What is expected:
What you write should be an exact repeat of the lines from the one with "Task: Toggle Cá Nhân series in chart legend" through the final line below, minus the pictures.

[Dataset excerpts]
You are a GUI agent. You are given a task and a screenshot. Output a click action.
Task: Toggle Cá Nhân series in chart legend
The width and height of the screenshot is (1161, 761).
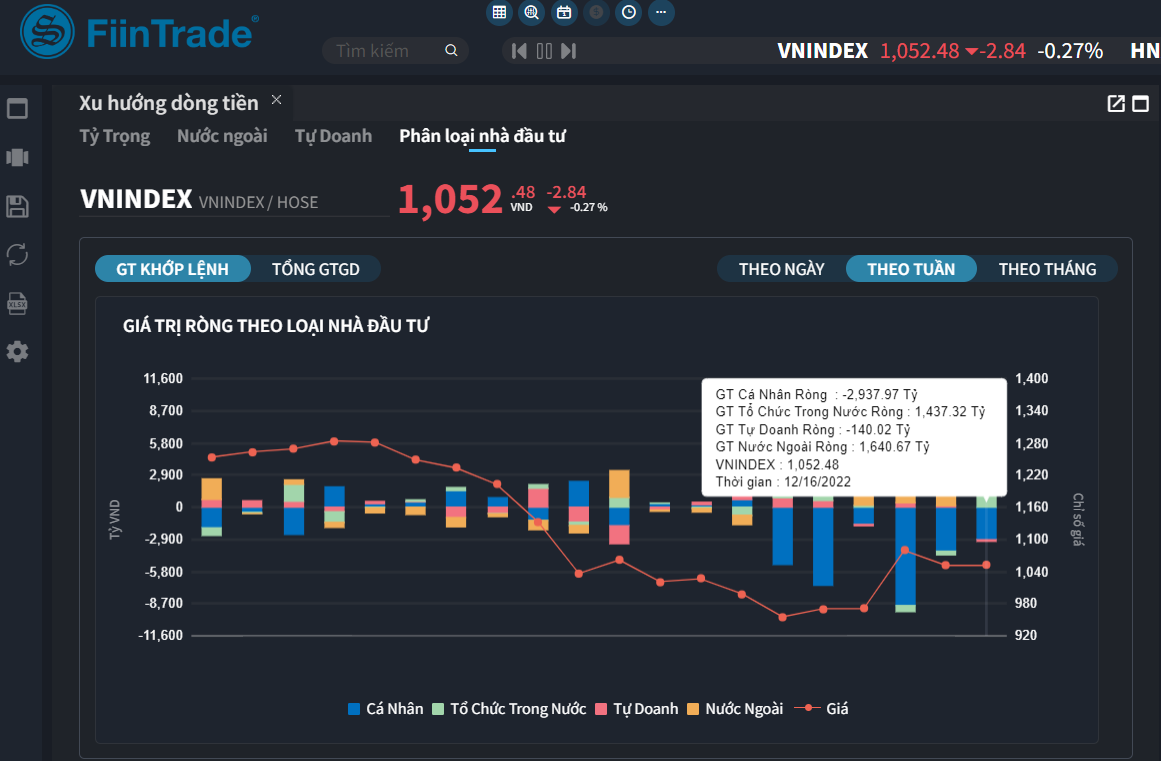[380, 709]
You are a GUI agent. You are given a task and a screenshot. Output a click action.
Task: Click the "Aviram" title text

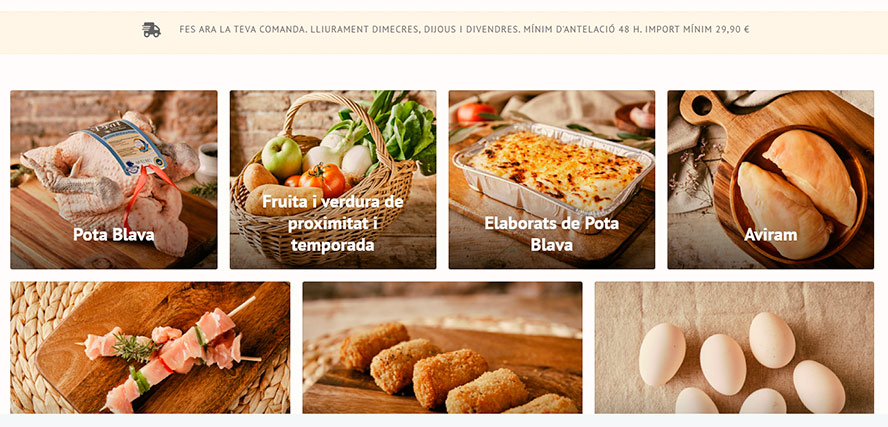click(x=771, y=234)
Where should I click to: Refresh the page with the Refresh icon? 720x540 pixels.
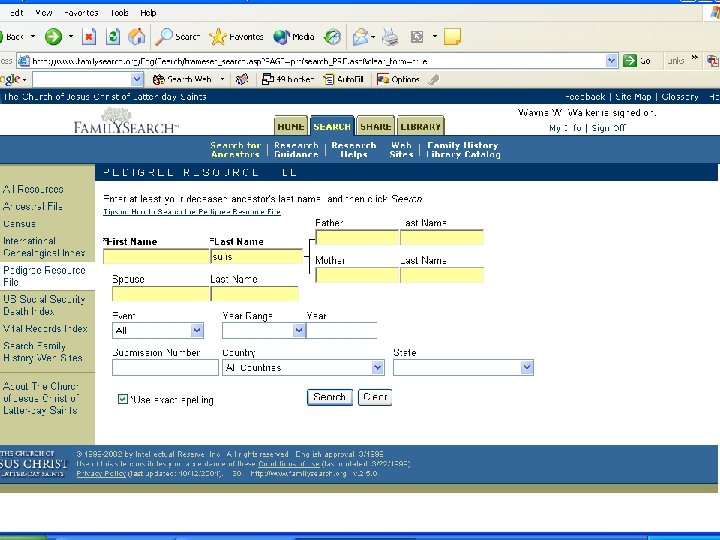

Written answer:
Task: Toggle Cá Nhân series in chart legend
The width and height of the screenshot is (1161, 761).
[380, 709]
You are a GUI agent. You are given a task and a screenshot. Output a click action.
Task: Click the "Aviram" title text

click(x=771, y=234)
Where should I click to: Refresh the page with the Refresh icon? 720x540 pixels.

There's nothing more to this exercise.